There are several ways you can train your Vizsla to be good off-leash, and we will look at 2 of these methods.

We do not recommend methods involving negative reinforcement, such as using e-collars. Punishment to teach your dog to obey you will make them fearful and less likely to respond.

Recall To Train A Vizsla To Be Good Off-Leash

This method revolves around ensuring that your Vizsla will come to you whenever you call them. To use it successfully, remember to keep calm and cheerful so that it appears to be a game to your dog.

Begin by playing hide and seek indoors. Hide behind something (so it is easy for your Vizsla to find you) and call them. It does not matter what you say, as long as you are consistent, but “Come” is the most commonly used command. Keep your voice energetic and playful, so your dog sees the training as a game.

When your dog finds you, shower them with praise and make a fuss of them. Give them a reward in the form of a toy or treats within seconds of finding you. Doing so reinforces that finding you was the desired behavior.

Once your Vizsla has gotten used to playing this game indoors, take it outside to your backyard. Here, more objects and noises distract them, so the game becomes more of a test. Play the game daily for a few minutes until they come to you every time you call. Don’t end the game on a recall, as you don’t want them to associate commands with undesirable things such as a game ending.
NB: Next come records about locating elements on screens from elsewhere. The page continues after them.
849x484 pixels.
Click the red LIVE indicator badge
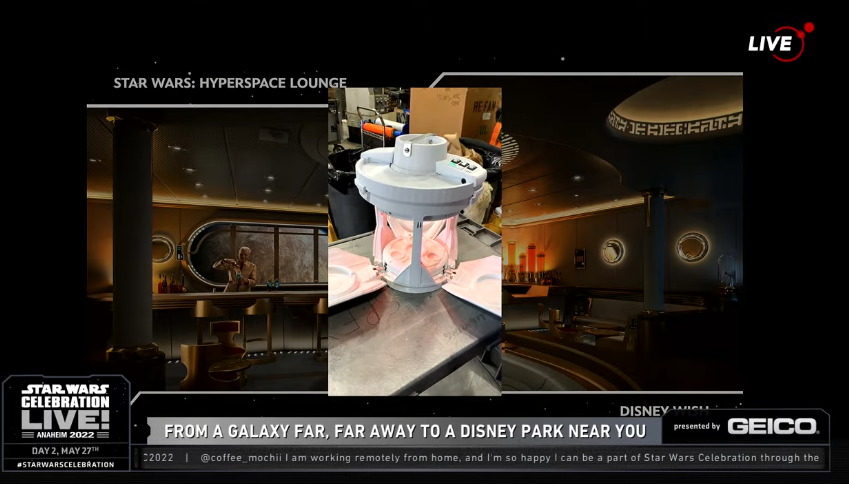pyautogui.click(x=780, y=42)
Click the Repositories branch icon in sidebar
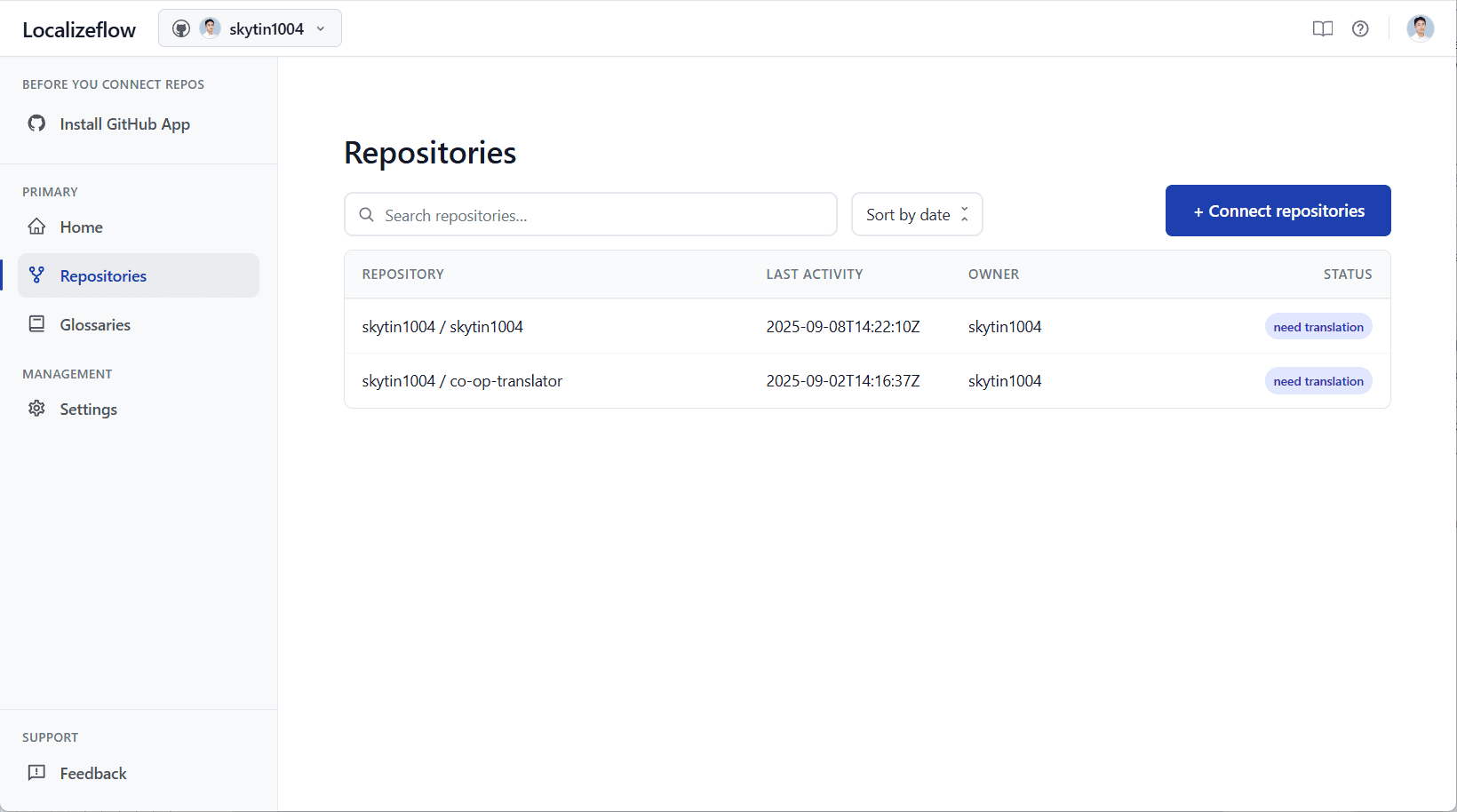Screen dimensions: 1457x812 [36, 275]
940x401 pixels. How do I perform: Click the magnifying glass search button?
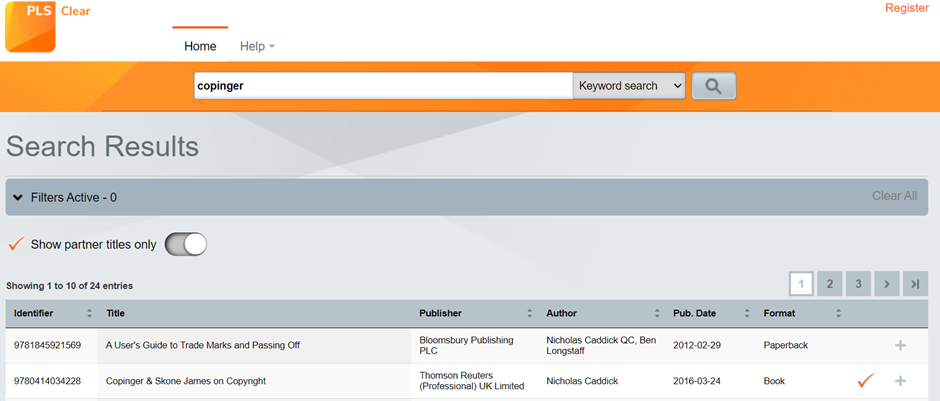pos(713,86)
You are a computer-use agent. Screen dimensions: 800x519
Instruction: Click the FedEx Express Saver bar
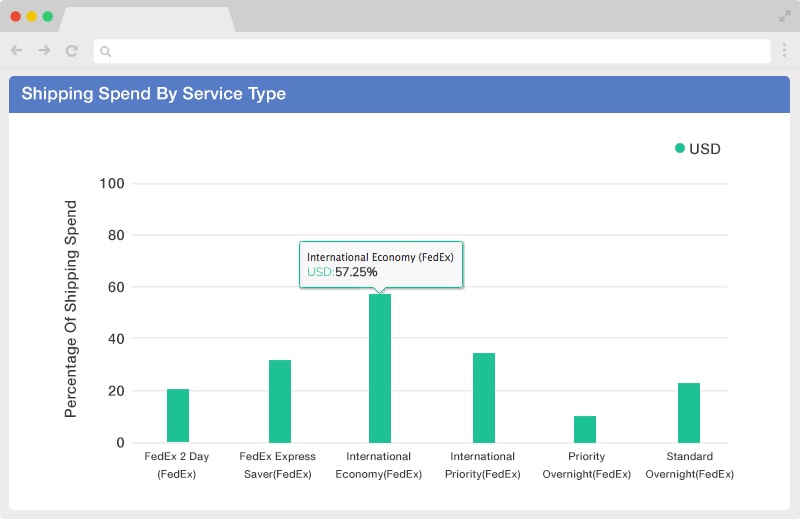(280, 401)
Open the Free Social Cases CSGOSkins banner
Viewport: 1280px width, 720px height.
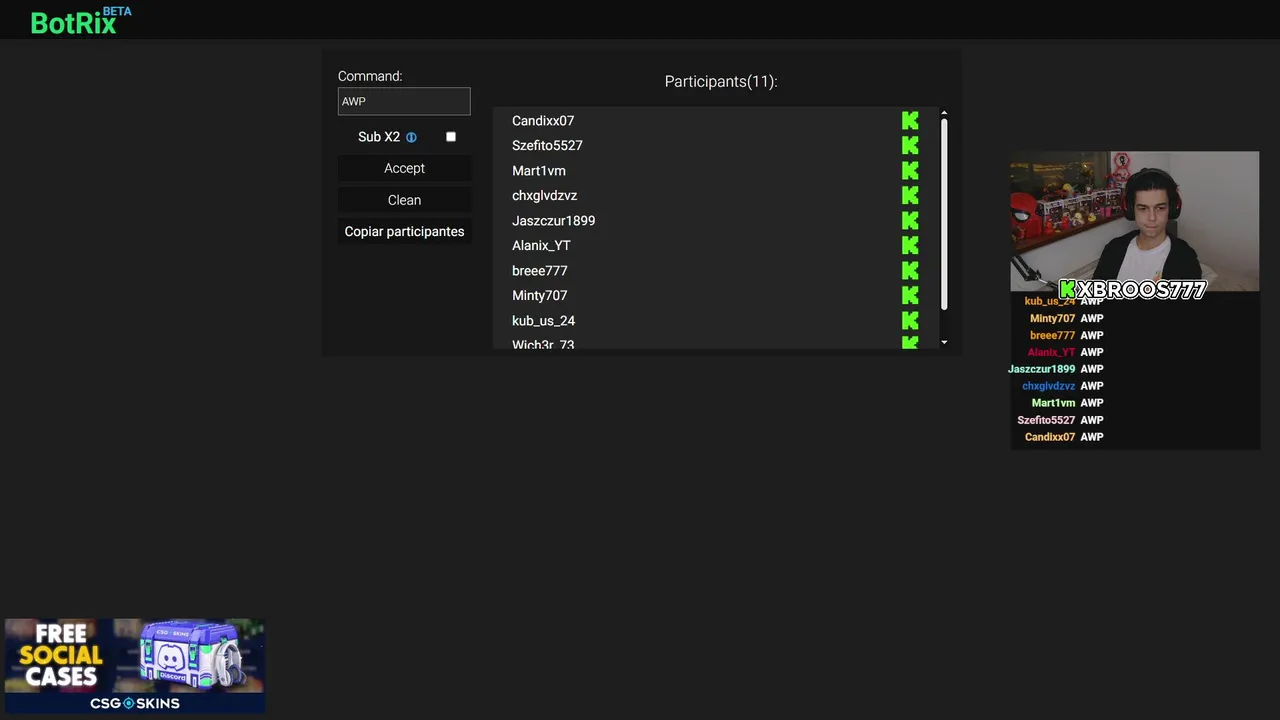click(135, 665)
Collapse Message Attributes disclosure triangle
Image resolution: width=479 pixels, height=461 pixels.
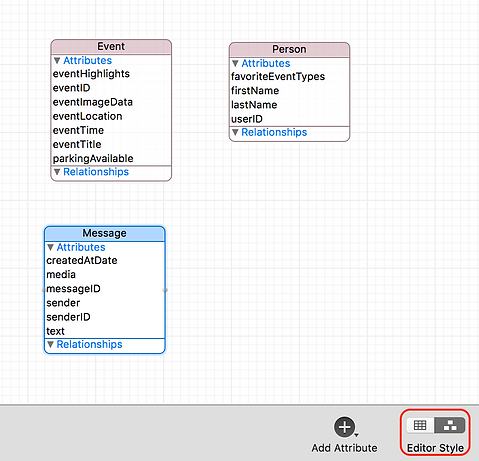(x=50, y=247)
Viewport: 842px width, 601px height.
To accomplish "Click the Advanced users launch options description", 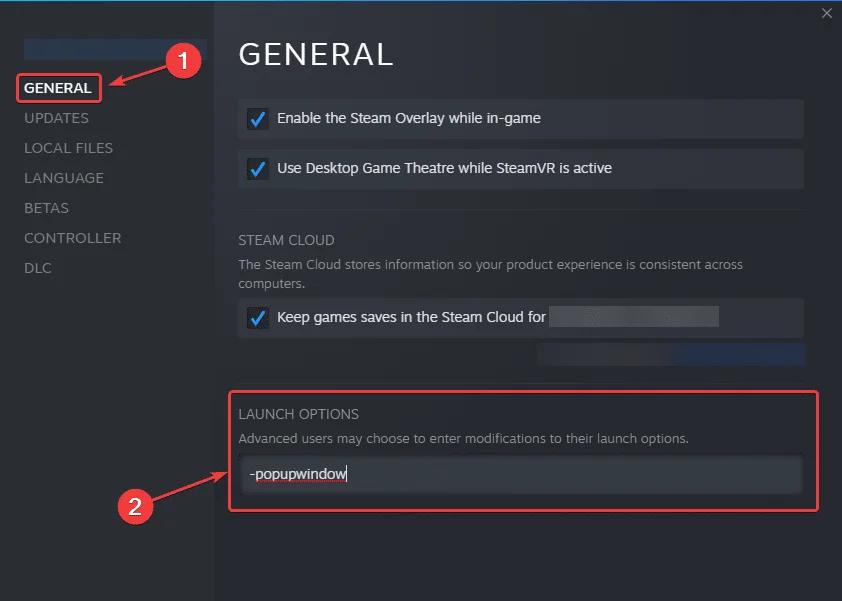I will (x=464, y=439).
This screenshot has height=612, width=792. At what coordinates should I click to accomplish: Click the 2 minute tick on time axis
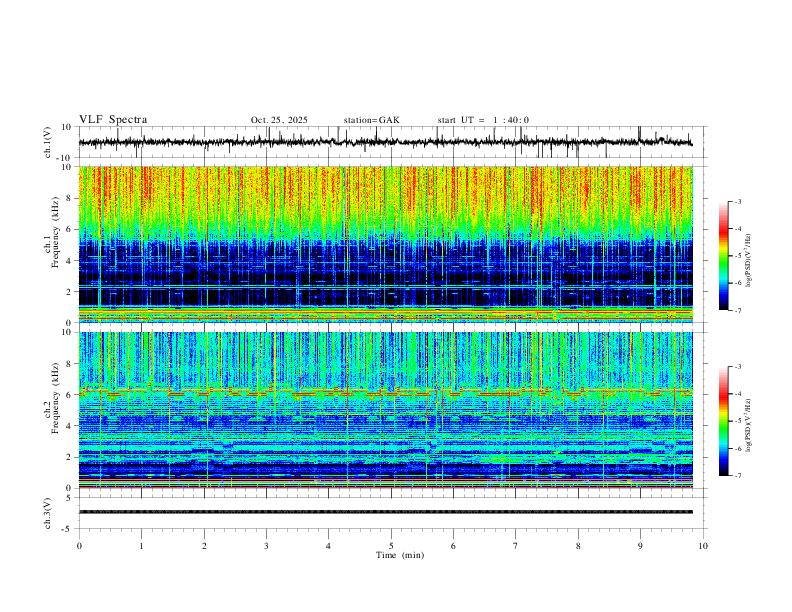pos(204,546)
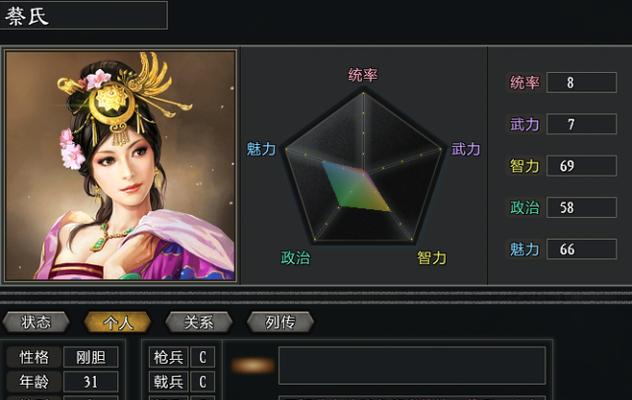632x400 pixels.
Task: Open the 关系 tab
Action: 199,322
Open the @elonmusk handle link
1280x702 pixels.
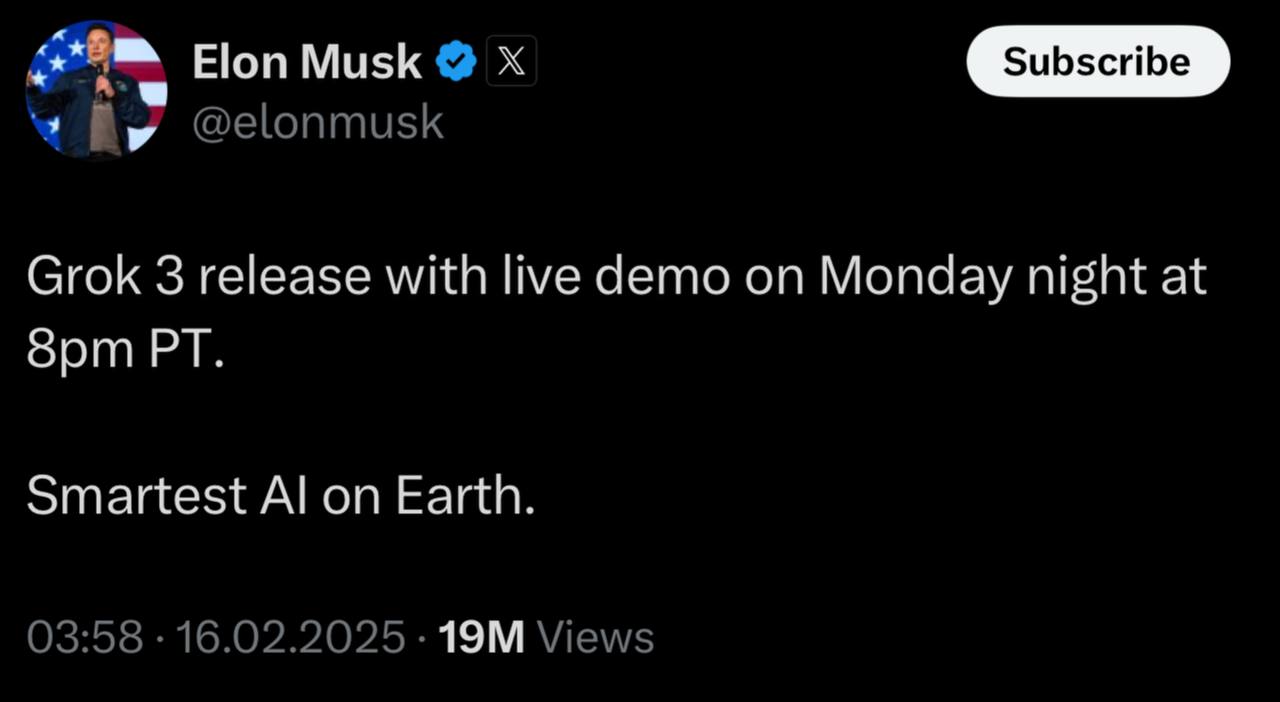(x=317, y=122)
Once your Vizsla is used to coming on command, start walking them off leash for part of the time and play the recall game every couple of minutes. To begin with, you should not let them stray too far away before you call. Gradually give them more freedom; you will find they stay close anyway and come immediately when you call.

Leash Transition To Train A Vizsla To Be Good Off-Leash

The leash transition method revolves around praising your dog for checking in with you spontaneously. It’s a form of the “catch them doing the right thing” philosophy that works so well when training dogs.

Put your Vizsla on a leash and take them into the yard. If you don’t have a yard, ask a friend if you can use theirs. Your dog’s attention will probably be everywhere except on you, to begin with. However, once they have been looking around at things for a while, they will turn their focus onto you.

When they look to you, say, “Yes!” in a high-pitched, playful voice, and release the leash. Let your Vizsla wander about for a bit. Once they have done so, they are likely to return to you.

When they return to you, say, “Yes!” again in an upbeat, playful tone and immediately reward your dog with a treat. Repeat this process until they are used to sticking close to you. As they become familiar with the idea of staying close, gradually phase out the treats.

Once they have gotten the hang of staying close in your yard, they are ready to go off-leash in public. Remember to keep praising them for coming back to you to check-in.

What About Fear Aggression Responses Off-Leash?

If you have a Vizsla who exhibits fear aggression behavior, you may be concerned about letting them off-leash. While we recommend that you practice counter-conditioning your dog to reduce the fear aggression, you may be relieved to know that the problem is often reduced when the dog is off-leash.

Because a leash holds a dog back, they can feel frustrated that it restrains them from greeting other dogs politely. They may behave better off-leash toward other dogs. If they exhibit aggression toward strange humans, keep them leashed. The consequences of them biting someone are too severe.


Vizslas are great dogs with a lot of energy. They benefit from plenty of exercise, and letting them off-leash helps fulfill that requirement. They are good dogs off-leash if you give them the proper training, and now you know how to do so. Enjoy training your Vizsla, enjoy a relaxed walk while they race around, but not too far, and check in with you often!